直撃間近。しかし、相手の位置を異臭として感じ取るレムに無防備な瞬間などない。素早く身を回す彼女は紙一重で刃を避けると、刹那で反撃に転じる裏拳が脳天へと叩き込まれる。
姿勢を低くして刺突したのが魔女教徒の敗因だ。脳天から伝わる衝撃が脳震盪を引き起こさせ、フラリとよろけた無防備な顔面へと追撃の柄尻が容赦なしに穿たれる。
死した魔女教徒の死体を腕の振りひとつで放り捨て、鉄球を手元に戻すレムがそれを思いっきり前方——固まっていた一軍へとぶん投げる。
弾丸を通り越して大砲のような轟音と共に放たれた鉄球が木々を貫通しながら突き進み、最後には一軍と衝突。肉体の爆ぜた一人に飛び退く他の肉体が、鉄球についてきたレムの暴力に容易く体をぐちゃぐちゃにされた。
圧倒的な数の暴力に晒されながらも、レムの戦う姿はその差を全く感じさせないものだった。時折苦鳴を上げながら白い肌から血を上げているものの、恐ろしいことに受けたはずの傷口が見る間に塞がっていく。
故に、レムは全てを虐殺するまで止まることはない。狂気的に吠えながら、血の舞台の上で踊り狂い続ける。

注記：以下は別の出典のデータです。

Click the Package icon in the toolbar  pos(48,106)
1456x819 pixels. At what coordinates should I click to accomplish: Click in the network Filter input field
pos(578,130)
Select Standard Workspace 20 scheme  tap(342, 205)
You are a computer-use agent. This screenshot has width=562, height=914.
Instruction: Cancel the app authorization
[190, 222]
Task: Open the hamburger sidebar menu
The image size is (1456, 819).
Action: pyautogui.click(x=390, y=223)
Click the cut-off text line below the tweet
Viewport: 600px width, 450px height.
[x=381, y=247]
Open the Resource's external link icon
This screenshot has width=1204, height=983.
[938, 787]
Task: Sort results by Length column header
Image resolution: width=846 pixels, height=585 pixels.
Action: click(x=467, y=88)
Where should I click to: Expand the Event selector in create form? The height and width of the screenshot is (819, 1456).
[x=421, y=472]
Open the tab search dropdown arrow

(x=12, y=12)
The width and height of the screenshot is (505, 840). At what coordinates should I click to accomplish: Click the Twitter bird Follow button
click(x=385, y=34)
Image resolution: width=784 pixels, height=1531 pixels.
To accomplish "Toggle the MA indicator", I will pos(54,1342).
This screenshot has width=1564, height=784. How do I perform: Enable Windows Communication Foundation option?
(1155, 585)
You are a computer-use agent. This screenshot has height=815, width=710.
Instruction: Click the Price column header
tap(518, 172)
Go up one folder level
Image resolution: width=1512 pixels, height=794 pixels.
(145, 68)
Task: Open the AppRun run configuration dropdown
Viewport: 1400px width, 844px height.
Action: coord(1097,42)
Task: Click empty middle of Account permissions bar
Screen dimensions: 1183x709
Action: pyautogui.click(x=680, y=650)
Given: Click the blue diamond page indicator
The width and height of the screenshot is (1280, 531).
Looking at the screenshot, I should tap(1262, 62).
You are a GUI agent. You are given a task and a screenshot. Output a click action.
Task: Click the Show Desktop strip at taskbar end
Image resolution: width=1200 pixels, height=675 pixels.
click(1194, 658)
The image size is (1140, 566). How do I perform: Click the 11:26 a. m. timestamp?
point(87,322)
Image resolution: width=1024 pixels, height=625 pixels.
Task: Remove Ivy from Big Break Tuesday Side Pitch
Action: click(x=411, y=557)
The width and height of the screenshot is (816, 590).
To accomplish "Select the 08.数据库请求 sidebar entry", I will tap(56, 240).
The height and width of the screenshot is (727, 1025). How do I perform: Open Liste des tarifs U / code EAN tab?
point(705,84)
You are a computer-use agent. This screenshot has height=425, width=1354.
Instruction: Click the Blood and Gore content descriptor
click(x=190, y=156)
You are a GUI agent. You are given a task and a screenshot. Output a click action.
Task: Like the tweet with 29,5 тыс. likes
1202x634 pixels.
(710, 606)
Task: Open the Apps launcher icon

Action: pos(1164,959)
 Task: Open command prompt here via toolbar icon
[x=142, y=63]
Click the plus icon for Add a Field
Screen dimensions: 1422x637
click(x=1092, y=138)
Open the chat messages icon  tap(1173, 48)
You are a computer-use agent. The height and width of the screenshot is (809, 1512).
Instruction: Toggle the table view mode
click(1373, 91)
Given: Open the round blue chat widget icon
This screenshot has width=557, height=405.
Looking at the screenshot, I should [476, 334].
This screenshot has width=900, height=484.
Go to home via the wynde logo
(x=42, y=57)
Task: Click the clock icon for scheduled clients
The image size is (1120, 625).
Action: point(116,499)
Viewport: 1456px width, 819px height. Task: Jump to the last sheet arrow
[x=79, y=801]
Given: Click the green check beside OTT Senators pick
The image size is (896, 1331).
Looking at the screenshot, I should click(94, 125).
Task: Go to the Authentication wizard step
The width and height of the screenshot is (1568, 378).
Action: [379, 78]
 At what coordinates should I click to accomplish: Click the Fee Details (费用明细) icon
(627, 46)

「……とても話を聞いてくれる状況じゃないけど。なんとかなるのかよ」
「なんとかするのよ。このままあの子が傷つく様を指を咥えて見ていろとでも?」
「んなこと誰も言ってねぇ」
完全に蚊帳の外。
血の舞台を、今のところ観客席から見ているしかない二人が向こうの意識がこちらに向かぬよう体を屈め、声を顰めて話す。声は互いに向けながらも、二人の視線は舞台から一秒たりとも離れようとはしない。
あれだけ苦労してようやく見つけたレム。絶対に見失わないと、瞬きすら惜しむようにラムは彼女のことを視界に捉え続け。横のテンは目の前の景色から目を離せば余波に気付けないと警戒。
変わらず視線の先ではレムによる虐殺が行われている。何人いるのか不明な魔女教徒が、かれこれ十人は返り討ちにされ、その中の数人がレムの可憐な身体に傷を刻んでいく悲劇的な光景だった。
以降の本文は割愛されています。